Lady Dai was a noble woman from the Western Han Dynasty which ruled 2,100 years ago; is now housed in the state-of-the-art Hunan Museum in Changsha, Hunan province in the Central of China.
The corpse is so well preserved that can be autopsied by pathologists and the cadaver is look like recently deceased human being.

BanjaLuka
10-21-2011, 05:01 AM
Aside the well known and famous archeology finds:

Gobekli Tepe - I find it really fascinating and there are so many reasons for it but most important is that some 8000-12000 years ago people were not just hunter-gatherers but farmers as well, a fact that changes a scientific paradigm...

Then there is Pumapunku and mistery how the hell did they build it and carve those stones :eek:

http://en.wikipedia.org/wiki/Pumapunku

http://daveearley.hubpages.com/hub/Ancient-Mysteries-Puma-Punku-in-Tiahuanaco

Interesting stone from Pumapunku :eek:
http://johndenugent.org/images/swastika-puma-punku.jpg

They weren't Buddhists thats for sure :rolleyes2:


The stones in Puma Punku are made up of granite, and diorite, and the only stone that is harder that those two, is the diamond. If the people who built this place cut these stones using stone cutting techniques, then they would had to have used diamond tools.

If they didn't use diamonds to cut these stones, then what did they use?

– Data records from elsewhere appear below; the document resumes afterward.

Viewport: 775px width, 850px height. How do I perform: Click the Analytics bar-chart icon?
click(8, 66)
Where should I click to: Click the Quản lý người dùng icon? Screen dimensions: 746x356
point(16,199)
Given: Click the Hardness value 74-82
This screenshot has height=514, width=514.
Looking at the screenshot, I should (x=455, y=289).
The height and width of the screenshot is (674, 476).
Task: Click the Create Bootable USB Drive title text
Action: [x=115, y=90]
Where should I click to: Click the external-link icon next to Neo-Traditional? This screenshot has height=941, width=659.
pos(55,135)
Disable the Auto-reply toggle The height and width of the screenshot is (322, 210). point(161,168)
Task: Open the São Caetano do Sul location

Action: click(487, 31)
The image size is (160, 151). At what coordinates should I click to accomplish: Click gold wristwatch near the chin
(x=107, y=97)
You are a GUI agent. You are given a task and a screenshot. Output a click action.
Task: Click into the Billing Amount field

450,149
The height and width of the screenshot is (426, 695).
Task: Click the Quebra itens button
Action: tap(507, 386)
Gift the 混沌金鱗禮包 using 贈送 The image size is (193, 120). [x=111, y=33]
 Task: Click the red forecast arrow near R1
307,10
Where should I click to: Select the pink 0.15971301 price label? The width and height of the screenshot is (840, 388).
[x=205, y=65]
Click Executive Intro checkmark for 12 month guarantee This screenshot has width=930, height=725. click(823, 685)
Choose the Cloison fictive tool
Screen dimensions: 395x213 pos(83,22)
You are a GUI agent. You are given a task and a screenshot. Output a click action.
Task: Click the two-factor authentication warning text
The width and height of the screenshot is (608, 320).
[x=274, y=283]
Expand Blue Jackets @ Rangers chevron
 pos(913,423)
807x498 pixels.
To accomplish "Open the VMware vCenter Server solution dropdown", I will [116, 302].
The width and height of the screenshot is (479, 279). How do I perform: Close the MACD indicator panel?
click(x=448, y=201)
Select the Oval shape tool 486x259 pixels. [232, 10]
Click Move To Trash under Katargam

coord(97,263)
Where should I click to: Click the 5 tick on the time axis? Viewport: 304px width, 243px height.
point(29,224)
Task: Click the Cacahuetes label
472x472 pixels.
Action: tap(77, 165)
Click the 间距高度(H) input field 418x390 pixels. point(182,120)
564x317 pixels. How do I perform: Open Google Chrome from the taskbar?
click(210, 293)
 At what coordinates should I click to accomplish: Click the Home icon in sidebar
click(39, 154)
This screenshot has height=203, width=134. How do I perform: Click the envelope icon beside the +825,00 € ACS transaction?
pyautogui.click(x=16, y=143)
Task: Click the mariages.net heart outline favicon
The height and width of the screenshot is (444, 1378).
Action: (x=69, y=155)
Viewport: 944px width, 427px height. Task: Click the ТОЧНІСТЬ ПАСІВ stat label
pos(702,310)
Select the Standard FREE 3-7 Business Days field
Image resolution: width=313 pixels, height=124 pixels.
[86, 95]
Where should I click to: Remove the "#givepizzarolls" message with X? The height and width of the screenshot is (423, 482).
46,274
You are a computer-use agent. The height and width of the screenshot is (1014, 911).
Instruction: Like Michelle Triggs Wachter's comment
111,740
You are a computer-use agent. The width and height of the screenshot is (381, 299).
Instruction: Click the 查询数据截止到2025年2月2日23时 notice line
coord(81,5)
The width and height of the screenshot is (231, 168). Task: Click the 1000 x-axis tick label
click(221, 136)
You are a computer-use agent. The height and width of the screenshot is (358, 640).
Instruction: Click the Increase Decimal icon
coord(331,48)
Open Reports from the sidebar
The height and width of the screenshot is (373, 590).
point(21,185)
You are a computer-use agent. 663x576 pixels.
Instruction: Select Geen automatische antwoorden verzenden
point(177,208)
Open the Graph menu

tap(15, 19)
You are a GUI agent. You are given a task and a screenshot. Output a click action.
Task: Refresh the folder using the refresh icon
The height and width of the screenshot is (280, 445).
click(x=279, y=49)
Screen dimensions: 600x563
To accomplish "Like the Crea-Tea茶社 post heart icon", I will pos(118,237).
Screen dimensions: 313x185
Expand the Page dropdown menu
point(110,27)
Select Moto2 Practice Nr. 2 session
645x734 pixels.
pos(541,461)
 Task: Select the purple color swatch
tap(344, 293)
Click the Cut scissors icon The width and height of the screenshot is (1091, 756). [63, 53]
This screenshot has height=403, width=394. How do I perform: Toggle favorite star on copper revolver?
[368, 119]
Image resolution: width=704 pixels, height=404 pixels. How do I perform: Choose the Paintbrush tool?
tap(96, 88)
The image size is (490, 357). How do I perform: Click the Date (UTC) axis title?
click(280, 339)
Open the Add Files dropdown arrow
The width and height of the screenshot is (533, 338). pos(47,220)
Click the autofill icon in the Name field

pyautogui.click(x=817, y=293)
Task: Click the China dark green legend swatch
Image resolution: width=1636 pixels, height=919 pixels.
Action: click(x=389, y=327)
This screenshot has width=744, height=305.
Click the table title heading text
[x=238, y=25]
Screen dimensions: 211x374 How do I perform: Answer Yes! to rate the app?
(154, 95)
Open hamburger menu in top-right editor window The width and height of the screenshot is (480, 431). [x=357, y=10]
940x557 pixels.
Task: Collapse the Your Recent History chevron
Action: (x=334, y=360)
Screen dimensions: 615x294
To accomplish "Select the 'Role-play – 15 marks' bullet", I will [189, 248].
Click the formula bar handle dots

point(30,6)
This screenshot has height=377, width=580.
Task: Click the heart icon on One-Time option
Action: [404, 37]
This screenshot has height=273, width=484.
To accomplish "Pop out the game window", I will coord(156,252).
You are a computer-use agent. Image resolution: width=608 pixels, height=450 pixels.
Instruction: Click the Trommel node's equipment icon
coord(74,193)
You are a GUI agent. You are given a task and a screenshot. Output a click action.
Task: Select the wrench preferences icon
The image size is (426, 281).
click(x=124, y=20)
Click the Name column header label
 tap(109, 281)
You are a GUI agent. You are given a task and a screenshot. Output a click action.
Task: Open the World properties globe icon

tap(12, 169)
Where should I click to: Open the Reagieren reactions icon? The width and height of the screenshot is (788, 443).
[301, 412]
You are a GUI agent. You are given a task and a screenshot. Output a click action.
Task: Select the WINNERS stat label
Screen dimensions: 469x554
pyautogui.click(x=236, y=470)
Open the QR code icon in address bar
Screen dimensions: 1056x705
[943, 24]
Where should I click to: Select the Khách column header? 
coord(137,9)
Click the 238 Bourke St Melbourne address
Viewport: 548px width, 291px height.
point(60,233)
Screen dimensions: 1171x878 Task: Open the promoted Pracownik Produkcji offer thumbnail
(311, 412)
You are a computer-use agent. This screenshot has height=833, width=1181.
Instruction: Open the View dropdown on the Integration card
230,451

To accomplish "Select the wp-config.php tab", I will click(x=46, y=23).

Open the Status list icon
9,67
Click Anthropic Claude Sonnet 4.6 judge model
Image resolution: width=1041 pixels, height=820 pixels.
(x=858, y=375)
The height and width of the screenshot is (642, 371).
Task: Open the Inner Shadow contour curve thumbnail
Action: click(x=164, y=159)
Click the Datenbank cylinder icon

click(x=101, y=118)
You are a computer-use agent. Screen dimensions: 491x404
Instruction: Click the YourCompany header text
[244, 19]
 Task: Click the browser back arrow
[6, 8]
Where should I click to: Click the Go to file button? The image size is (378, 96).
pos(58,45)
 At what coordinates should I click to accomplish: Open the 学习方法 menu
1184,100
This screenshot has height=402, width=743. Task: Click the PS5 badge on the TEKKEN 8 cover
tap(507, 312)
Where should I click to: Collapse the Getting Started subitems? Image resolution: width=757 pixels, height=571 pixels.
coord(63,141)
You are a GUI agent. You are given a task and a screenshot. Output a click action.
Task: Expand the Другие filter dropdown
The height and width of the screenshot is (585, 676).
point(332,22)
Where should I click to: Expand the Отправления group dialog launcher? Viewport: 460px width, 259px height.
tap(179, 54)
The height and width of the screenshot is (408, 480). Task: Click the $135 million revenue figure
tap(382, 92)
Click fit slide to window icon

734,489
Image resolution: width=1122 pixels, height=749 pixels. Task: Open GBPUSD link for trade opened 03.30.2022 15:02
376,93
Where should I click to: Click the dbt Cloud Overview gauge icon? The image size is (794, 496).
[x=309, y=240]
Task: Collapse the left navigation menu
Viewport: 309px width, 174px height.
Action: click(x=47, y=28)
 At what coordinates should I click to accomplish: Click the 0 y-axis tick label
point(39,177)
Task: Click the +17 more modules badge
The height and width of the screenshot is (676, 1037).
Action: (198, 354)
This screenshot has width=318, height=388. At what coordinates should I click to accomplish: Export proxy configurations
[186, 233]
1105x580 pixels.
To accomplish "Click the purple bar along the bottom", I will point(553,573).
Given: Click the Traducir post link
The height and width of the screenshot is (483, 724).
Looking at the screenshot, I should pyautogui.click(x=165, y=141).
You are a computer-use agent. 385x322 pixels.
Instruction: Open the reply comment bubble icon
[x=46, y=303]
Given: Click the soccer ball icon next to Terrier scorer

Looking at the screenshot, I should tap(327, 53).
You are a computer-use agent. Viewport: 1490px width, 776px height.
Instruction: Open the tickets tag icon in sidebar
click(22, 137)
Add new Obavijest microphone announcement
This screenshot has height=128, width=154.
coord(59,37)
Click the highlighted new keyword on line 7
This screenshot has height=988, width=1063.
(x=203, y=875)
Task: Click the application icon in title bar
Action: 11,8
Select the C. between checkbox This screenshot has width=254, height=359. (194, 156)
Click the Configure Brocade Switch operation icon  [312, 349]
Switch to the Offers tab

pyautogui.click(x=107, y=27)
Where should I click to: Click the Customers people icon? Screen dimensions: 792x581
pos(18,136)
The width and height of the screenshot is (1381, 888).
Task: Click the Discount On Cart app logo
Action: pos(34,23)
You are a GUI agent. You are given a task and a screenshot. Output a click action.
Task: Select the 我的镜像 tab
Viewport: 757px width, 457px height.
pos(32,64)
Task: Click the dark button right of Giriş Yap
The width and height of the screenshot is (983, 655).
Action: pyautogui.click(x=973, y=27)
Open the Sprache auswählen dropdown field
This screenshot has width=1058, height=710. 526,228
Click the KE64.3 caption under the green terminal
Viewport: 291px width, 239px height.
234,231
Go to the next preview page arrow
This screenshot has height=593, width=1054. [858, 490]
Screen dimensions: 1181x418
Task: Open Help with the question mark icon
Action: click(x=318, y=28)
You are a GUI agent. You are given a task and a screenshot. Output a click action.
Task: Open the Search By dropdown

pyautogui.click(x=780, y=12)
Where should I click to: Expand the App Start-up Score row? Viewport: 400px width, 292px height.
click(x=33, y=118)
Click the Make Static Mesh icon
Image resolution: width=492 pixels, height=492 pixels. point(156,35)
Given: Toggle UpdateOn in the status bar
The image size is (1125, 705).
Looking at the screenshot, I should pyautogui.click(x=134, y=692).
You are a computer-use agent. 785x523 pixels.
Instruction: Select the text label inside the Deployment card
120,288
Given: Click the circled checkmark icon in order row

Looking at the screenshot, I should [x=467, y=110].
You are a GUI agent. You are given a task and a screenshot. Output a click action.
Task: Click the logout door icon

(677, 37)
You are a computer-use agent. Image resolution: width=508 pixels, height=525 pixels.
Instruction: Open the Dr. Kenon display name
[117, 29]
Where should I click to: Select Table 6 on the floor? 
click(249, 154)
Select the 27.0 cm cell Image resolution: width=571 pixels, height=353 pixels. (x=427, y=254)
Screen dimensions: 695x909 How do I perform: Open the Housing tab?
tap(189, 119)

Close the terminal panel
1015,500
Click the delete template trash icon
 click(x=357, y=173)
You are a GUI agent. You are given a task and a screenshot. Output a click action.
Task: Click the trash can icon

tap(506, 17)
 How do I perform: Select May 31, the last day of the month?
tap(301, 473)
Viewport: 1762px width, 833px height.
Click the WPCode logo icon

Not only were these stones really hard to cut, but they are also extremely heavy. One of these stone ruins weighs in at about 800 tons! These are big stones, and they are really heavy. The nearest quarry is at least 10 miles away from the site of the ruins. How in the world did these people move these blocks that weighed many tons, and how were they able to form a structure with them?

Magister Eckhart
10-21-2011, 05:12 AM
Aside the well known and famous archeology finds:

Gobekli Tepe - I find it really fascinating and there are so many reasons for it but most important is that some 8000-12000 years ago people were not just hunter-gatherers but farmers as well, a fact that changes a scientific paradigm...

Then there is Pumapunku and mistery how the hell did they build it and carve those stones :eek:

http://en.wikipedia.org/wiki/Pumapunku

http://daveearley.hubpages.com/hub/Ancient-Mysteries-Puma-Punku-in-Tiahuanaco

Definitely interesting, but I think the ancients probably knew more than we give them credit for. After all, we are arrogant enough to think we represent the highest point to which man has ever climbed; I think that in fairness to past civilizations, perhaps we ought to lay down our pride and admit that it is perfectly possible for a civilization, no matter how old, to produce massive constructions similar to our own during the height of its own civilization and well into the twilight of its life, as we have. There's no mystery in Puma Puncu for me; they clearly had some means to do what they did that has been lost to us, but it was certainly theirs and certainly known to them: it could have been anything, from heat to actual diamond tools (the Crystal Skulls exist, why not diamond tools)?


Interesting stone from Pumapunku :eek:
http://johndenugent.org/images/swastika-puma-punku.jpg

They weren't Buddhists thats for sure :rolleyes2:

The only source for that image I can find is John de Nugent, a known neo-Nazi crank. That swastika is a Greek design, and clearly not one of the two primary kinds of stone at the Puma Puncu site. In short, it's not from Puma Puncu, but from somewhere else, probably a site in Greece, being passed off as Puma Puncu to serve crank Neo-Nazi ends.